Moreover, technology has also relieved budgetary and technical limitations on producing culture. Creators no longer need to appeal to mass audience to survive, and plenty of them choose not too.

This, more than anything else, is the important takeaway of this generation. We've basically seen, if not the death of, then at least the severe decline in influence of the mono-culture. When we think of past decades, there is often a few large distinguishing things that encompassed all of pop culture. Tye-dye, grunge rock, bell bottoms, flannel, pong, disco, whatever.

These broad cultural touchstones don't really exist in the same way today; everything's too decentralized now. People don't watch the same 6 o'clock news channel, they watch their network of choice. People don't read the paper, they follow their own collection of websites. YouTube videos instead of mainstream television, indie flicks over the summer blockbuster. I've spent the last several days watching Summer Games Done Quick. It appeals to such a subculture of a subculture of a subculture, and you're not going not going to see most people on the street have even the slightest clue what that is or why it exists, but people in that group live and breathe it.

Subcultures have always existed, obviously, but the ease with which the internet has allowed them to come into being and thrive on the support of a tiny group of instantly-connected individuals mostly just means that the "millennial generation's" cultural contribution will be that you can now easily create your own instead.

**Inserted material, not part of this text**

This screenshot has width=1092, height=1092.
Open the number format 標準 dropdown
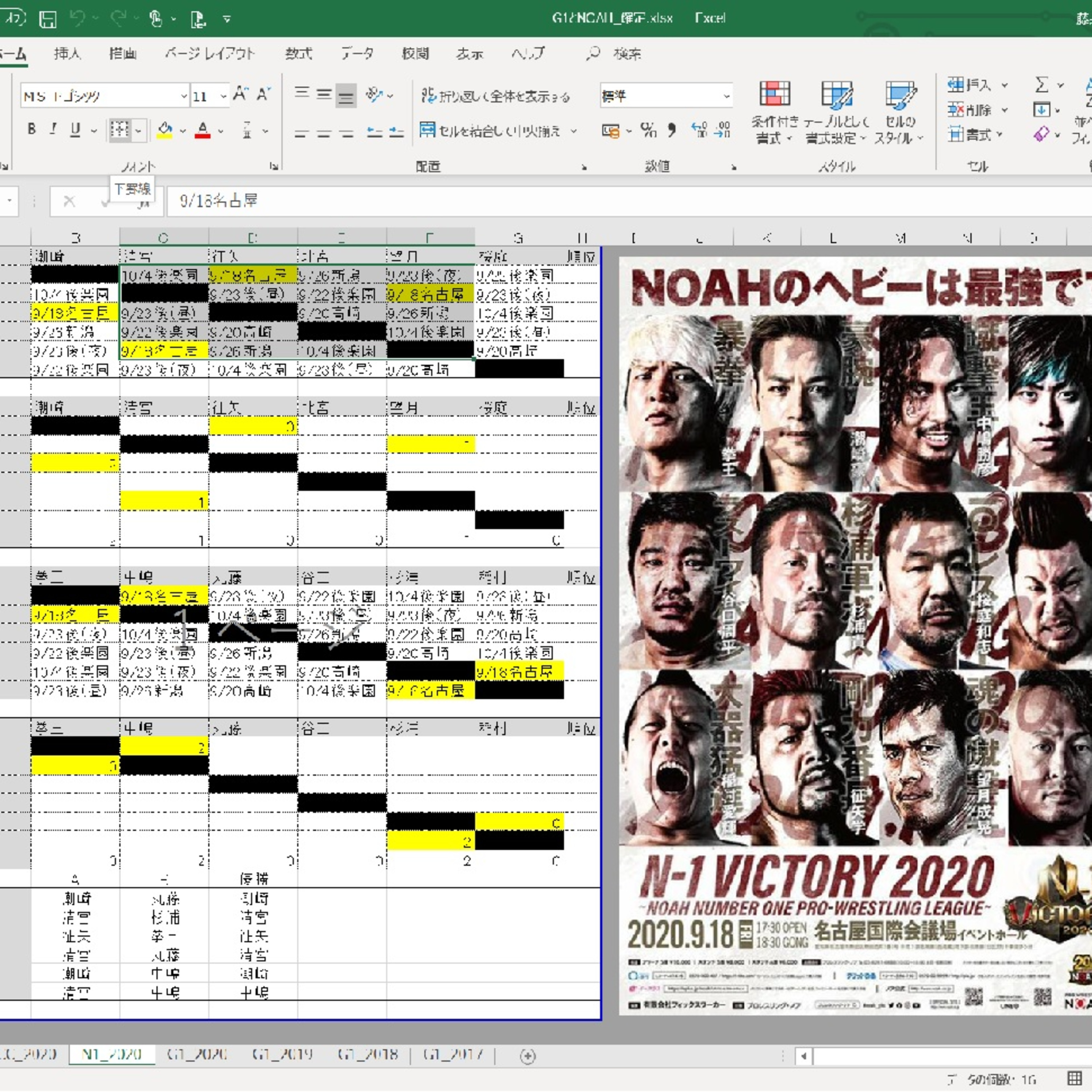pos(726,96)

This is it. People used to watch the same TV shows, the same news, TV was a big thing and unless you had 80s style cable, your options were limited.

Also, movies in theaters took a long time to be released onto VHS or even Betamax and many people didn't even own a VCR. My family got a VCR in '90 or '91 I believe. My father told me he remembers watching "Romancing the Stone" on a Betamax tape around 1985 or so.

But I often fall for what I call the "2000 curse". Even to this day, when someone references "...twenty years ago..." my mind immediately thinks the year 1980 or so. However, twenty years ago would actually be the Summer of 1994. So in my mind perhaps our pop culture of the "good old days" is more recent than it even is.

Check out this NBC promo from 1985:
http://www.youtube.com/watch?v=q8NMtQabci0

The next day, a Friday, people could be at work and would be discussing President Reagan's address, or something funny that happened on Cheers or who Johnny Carson had on that night's show.

Now, you no longer have that. You have someone who doesn't watch TV, then someone who only watches reality TV. Even current hit shows average no more than 20 million viewers. Back in the day, even mediocre shows averaged more viewers than that. Our threads are being separated.

But I do get the impression that younger people today just don't care. I remember a newsstory from an Iowa TV station in 1980 of a younger woman in her early twenties being asked what she thought about Ambassador Bush, who was running for President. She said something like, "I hadn't heard him before, but I was impressed..." yada yada yada.

Now imagine today, asking a younger woman in her early twenties about Ambassador Huntsman and what she thought about him running for President. Chances are, she would look at you and have no idea what the hell you are talking about.

In other words, the newer age of technology and the new huge wealth of information age has given people so much data, that they will pick and choose their own interests. While this could be nice, it may also create a lack of knowledge in subjects that are important.